The regulation has left newer fountains looking like something out of a plumbing-supply store, all pipes and valves, dry and rusty, suddenly in full view. The older ones, built with their inner workings hidden, stand like unexpectedly silent statues. If not, said Geoffrey Ryan, a spokesman for the city's Department of Environmental Protection, there would be "a perception issue."

"The reasoning behind the regulation is it drives home the notion of a drought to people when they see a fountain that isn't running," Ryan said.

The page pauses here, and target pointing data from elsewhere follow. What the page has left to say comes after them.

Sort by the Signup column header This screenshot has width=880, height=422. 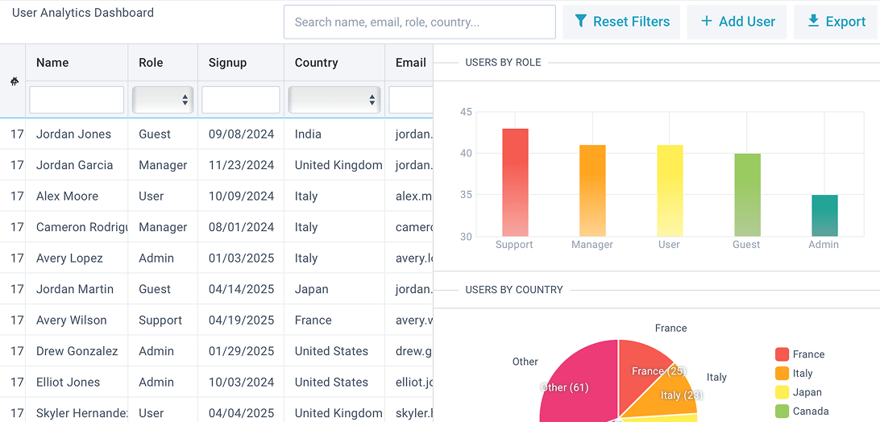[227, 63]
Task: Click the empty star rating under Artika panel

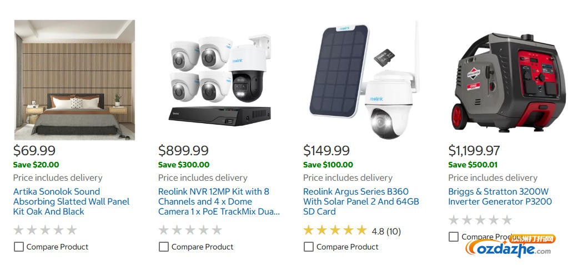Action: [x=45, y=230]
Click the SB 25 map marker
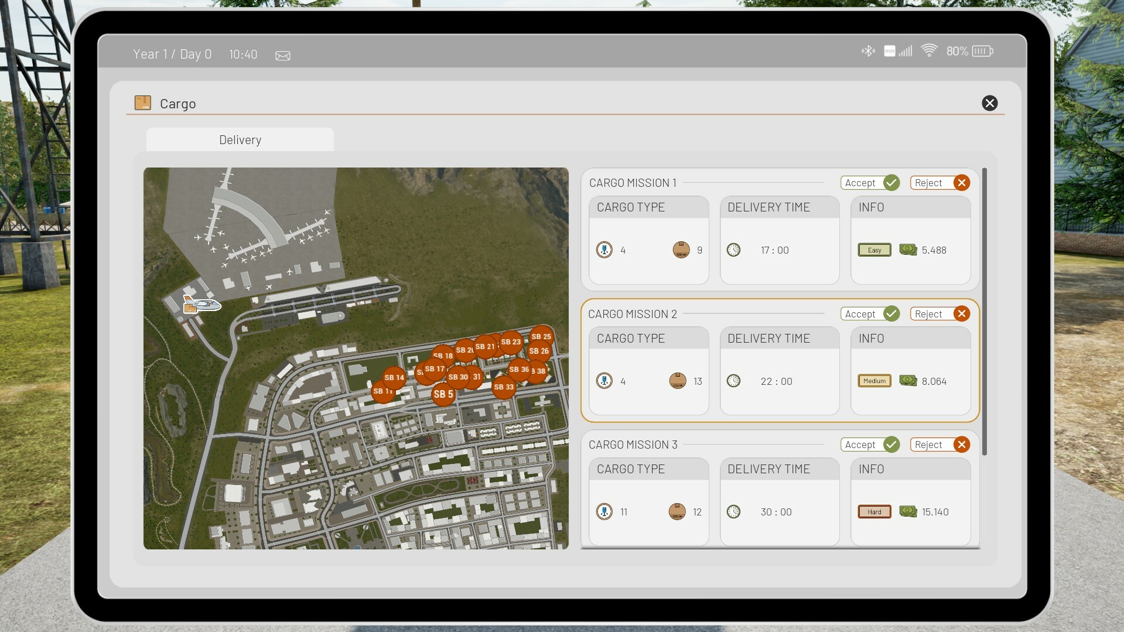Screen dimensions: 1124x632 (x=542, y=336)

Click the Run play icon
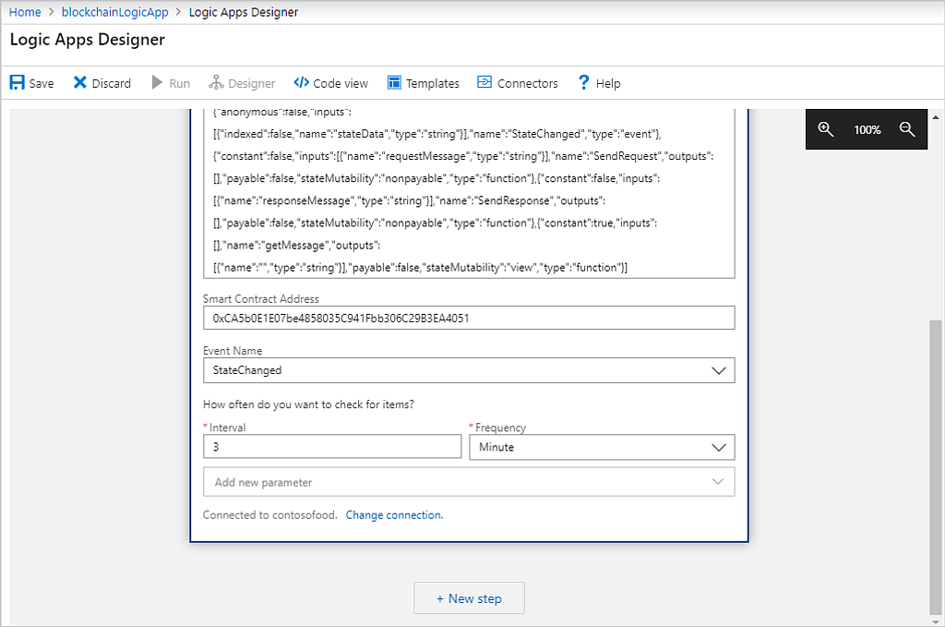coord(158,83)
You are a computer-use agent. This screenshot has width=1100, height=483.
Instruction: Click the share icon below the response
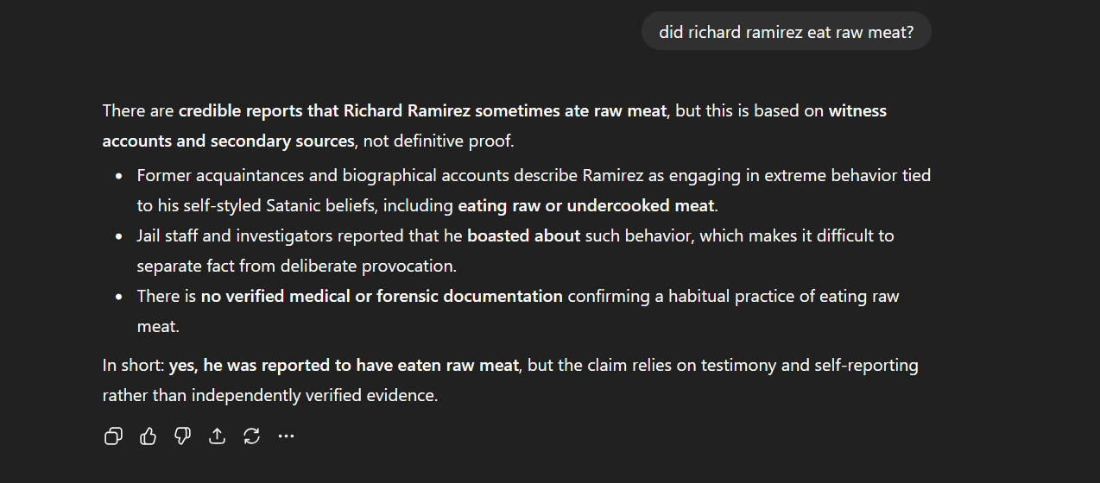click(217, 436)
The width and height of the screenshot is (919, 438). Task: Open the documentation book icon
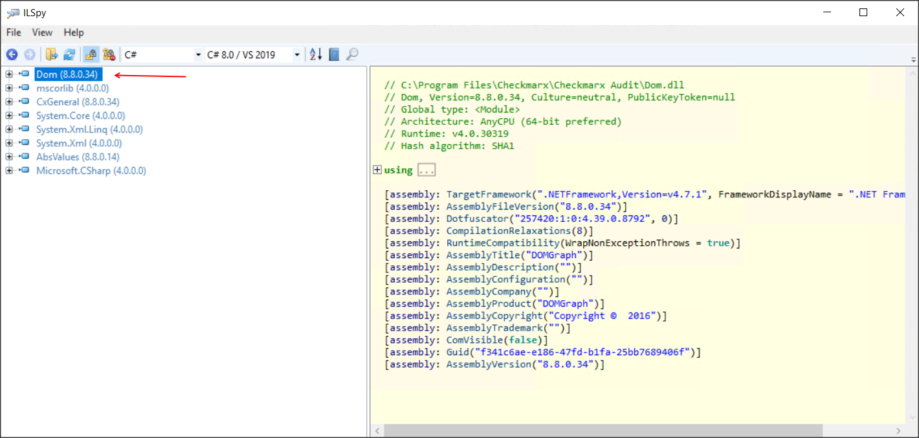pos(334,55)
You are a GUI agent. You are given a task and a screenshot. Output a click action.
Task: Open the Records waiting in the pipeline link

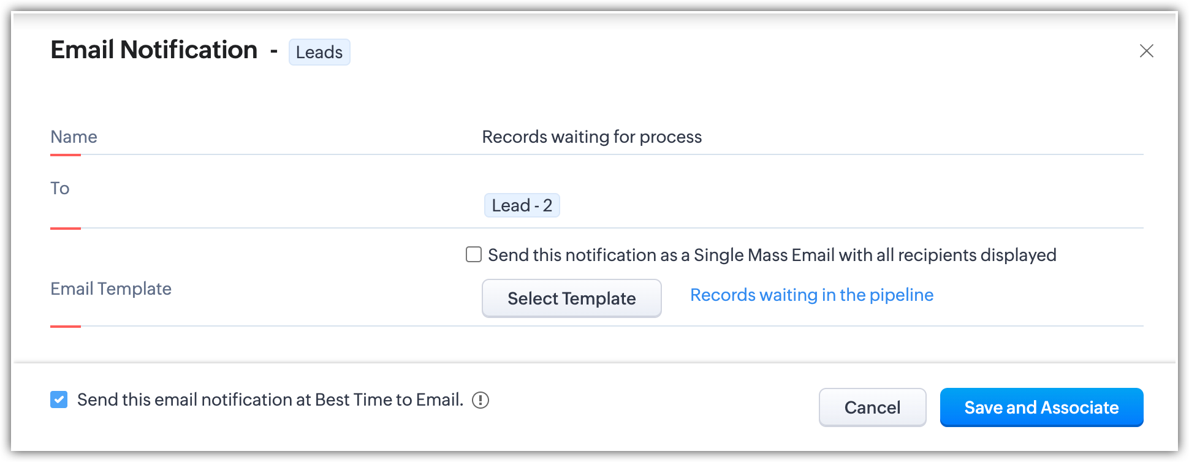pos(811,295)
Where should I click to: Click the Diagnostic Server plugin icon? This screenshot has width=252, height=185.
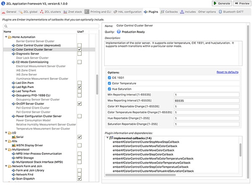coord(13,54)
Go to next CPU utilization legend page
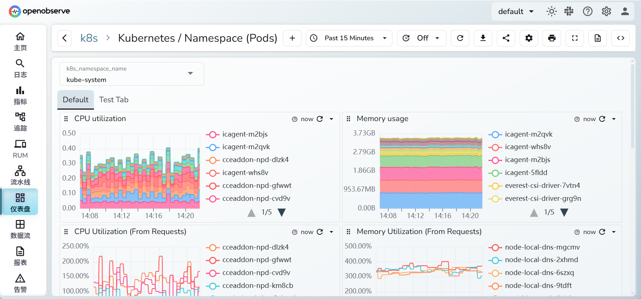The height and width of the screenshot is (299, 641). (282, 213)
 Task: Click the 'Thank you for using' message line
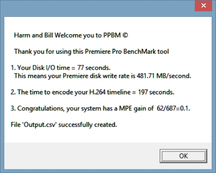point(91,51)
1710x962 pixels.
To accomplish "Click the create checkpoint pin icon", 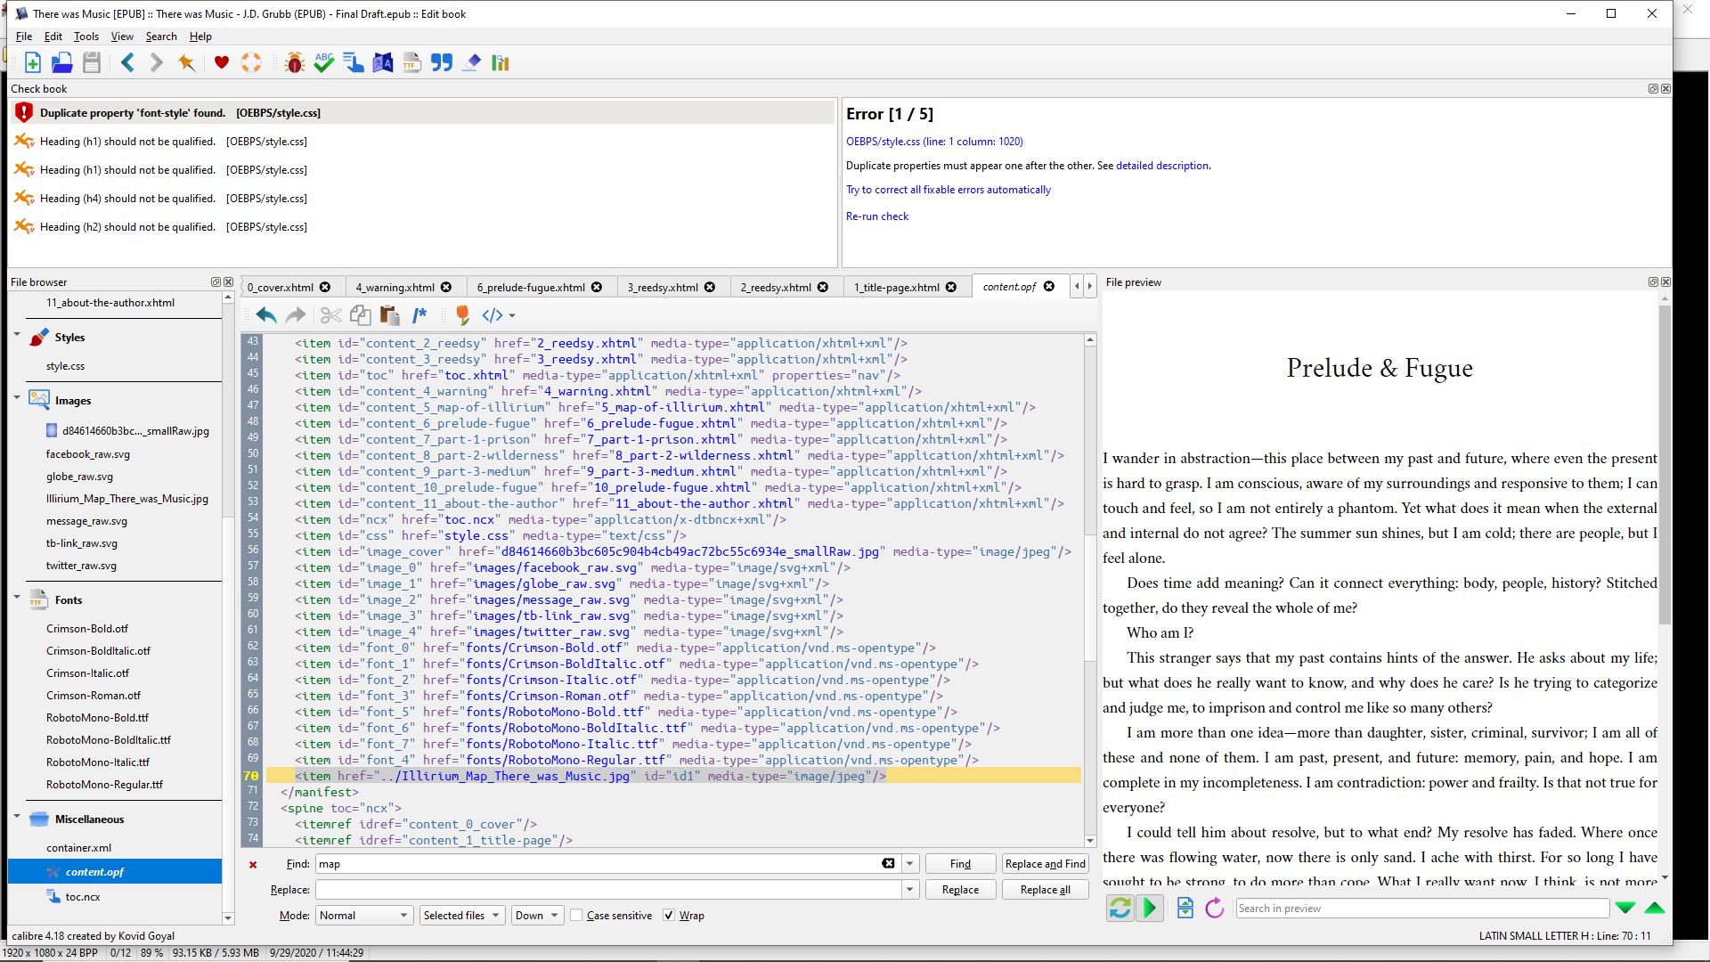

Benepe may be able to walk across the dry basin of the Bethesda Fountain, as he did one morning recently, but he is swimming in numbers. Filling the fountains his agency runs would take 1.3 million gallons initially. Benepe likes to compare the initial fill-up to loading a giant water gun - a 66,000- gallon squirter in the case of the Bethesda Fountain. Topping the fountains off once they went into operation would use another 41,000 gallons a day.

Those figures reflect a basic fact of fountains: Most of the 55 on city-owned parkland recirculate water, so little is wasted.